WHAT YOU HAVE TO DO -
The answer consists solely of the data below, reproduced exactly.

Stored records
-*-
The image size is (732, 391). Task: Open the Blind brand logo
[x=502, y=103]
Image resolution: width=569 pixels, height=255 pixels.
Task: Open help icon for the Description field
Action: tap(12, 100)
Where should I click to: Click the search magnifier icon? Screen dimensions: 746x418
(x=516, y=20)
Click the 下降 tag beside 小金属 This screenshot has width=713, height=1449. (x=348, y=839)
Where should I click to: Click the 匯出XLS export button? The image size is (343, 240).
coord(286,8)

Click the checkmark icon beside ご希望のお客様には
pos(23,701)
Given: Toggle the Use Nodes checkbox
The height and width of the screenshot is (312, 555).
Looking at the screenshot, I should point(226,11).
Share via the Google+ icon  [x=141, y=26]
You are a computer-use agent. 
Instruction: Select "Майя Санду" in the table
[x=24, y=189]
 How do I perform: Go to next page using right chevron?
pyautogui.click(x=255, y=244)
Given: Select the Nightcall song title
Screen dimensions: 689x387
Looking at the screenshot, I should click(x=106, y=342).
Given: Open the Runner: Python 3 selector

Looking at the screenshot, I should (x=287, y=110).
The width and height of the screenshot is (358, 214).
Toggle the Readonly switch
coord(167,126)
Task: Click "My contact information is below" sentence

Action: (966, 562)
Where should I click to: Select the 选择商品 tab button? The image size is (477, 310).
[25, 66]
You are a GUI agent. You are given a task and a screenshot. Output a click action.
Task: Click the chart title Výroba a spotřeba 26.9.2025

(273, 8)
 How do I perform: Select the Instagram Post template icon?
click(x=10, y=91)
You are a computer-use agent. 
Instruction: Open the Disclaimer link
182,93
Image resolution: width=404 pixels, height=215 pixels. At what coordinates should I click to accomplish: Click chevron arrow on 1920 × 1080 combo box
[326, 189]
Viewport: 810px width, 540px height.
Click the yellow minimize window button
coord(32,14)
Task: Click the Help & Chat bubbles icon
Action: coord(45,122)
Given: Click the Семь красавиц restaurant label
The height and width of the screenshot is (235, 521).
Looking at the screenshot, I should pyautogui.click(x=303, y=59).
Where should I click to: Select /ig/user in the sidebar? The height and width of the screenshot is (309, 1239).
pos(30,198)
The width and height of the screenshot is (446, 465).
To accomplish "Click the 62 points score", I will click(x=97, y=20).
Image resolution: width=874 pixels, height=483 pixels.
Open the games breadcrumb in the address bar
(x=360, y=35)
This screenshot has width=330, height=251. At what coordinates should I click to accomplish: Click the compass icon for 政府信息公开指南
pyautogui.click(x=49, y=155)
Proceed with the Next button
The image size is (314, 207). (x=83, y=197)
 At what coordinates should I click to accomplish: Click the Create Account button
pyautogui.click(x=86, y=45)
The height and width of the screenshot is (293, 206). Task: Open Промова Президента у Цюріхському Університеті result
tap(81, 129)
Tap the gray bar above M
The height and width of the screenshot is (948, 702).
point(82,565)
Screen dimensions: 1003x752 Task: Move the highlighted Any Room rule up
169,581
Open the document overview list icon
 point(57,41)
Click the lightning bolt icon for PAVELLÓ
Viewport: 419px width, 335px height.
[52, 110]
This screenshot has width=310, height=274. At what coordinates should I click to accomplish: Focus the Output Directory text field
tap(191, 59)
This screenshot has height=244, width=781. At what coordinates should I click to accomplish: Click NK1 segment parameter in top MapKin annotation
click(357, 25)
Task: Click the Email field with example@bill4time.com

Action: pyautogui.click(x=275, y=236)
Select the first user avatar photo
-*-
YOUR RESPONSE -
The image size is (732, 391). Task: Open the Blind brand logo
[x=502, y=103]
Image resolution: width=569 pixels, height=255 pixels.
Task: Open help icon for the Description field
Action: tap(12, 100)
Where should I click to: Click the search magnifier icon? Screen dimensions: 746x418
(x=516, y=20)
Click the 下降 tag beside 小金属 This screenshot has width=713, height=1449. (x=348, y=839)
Where should I click to: Click the 匯出XLS export button? The image size is (343, 240).
coord(286,8)

Click the checkmark icon beside ご希望のお客様には
pos(23,701)
Given: Toggle the Use Nodes checkbox
The height and width of the screenshot is (312, 555).
Looking at the screenshot, I should point(226,11).
Share via the Google+ icon  [x=141, y=26]
You are a computer-use agent. 
Instruction: Select "Майя Санду" in the table
[x=24, y=189]
 How do I perform: Go to next page using right chevron?
pyautogui.click(x=255, y=244)
Given: Select the Nightcall song title
Screen dimensions: 689x387
Looking at the screenshot, I should click(x=106, y=342).
Given: Open the Runner: Python 3 selector

Looking at the screenshot, I should (x=287, y=110).
The width and height of the screenshot is (358, 214).
Toggle the Readonly switch
coord(167,126)
Task: Click "My contact information is below" sentence

Action: (966, 562)
Where should I click to: Select the 选择商品 tab button? The image size is (477, 310).
[25, 66]
You are a GUI agent. You are given a task and a screenshot. Output a click action.
Task: Click the chart title Výroba a spotřeba 26.9.2025

(273, 8)
 How do I perform: Select the Instagram Post template icon?
click(x=10, y=91)
You are a computer-use agent. 
Instruction: Open the Disclaimer link
182,93
Image resolution: width=404 pixels, height=215 pixels. At what coordinates should I click to accomplish: Click chevron arrow on 1920 × 1080 combo box
[326, 189]
Viewport: 810px width, 540px height.
Click the yellow minimize window button
coord(32,14)
Task: Click the Help & Chat bubbles icon
Action: coord(45,122)
Given: Click the Семь красавиц restaurant label
The height and width of the screenshot is (235, 521).
Looking at the screenshot, I should pyautogui.click(x=303, y=59).
Where should I click to: Select /ig/user in the sidebar? The height and width of the screenshot is (309, 1239).
pos(30,198)
The width and height of the screenshot is (446, 465).
To accomplish "Click the 62 points score", I will click(x=97, y=20).
Image resolution: width=874 pixels, height=483 pixels.
Open the games breadcrumb in the address bar
(x=360, y=35)
This screenshot has width=330, height=251. At what coordinates should I click to accomplish: Click the compass icon for 政府信息公开指南
pyautogui.click(x=49, y=155)
Proceed with the Next button
The image size is (314, 207). (x=83, y=197)
 At what coordinates should I click to accomplish: Click the Create Account button
pyautogui.click(x=86, y=45)
The height and width of the screenshot is (293, 206). Task: Open Промова Президента у Цюріхському Університеті result
tap(81, 129)
Tap the gray bar above M
The height and width of the screenshot is (948, 702).
point(82,565)
Screen dimensions: 1003x752 Task: Move the highlighted Any Room rule up
169,581
Open the document overview list icon
 point(57,41)
Click the lightning bolt icon for PAVELLÓ
Viewport: 419px width, 335px height.
[52, 110]
This screenshot has width=310, height=274. At what coordinates should I click to accomplish: Focus the Output Directory text field
tap(191, 59)
This screenshot has height=244, width=781. At what coordinates should I click to accomplish: Click NK1 segment parameter in top MapKin annotation
click(357, 25)
Task: Click the Email field with example@bill4time.com

Action: pyautogui.click(x=275, y=236)
Select the first user avatar photo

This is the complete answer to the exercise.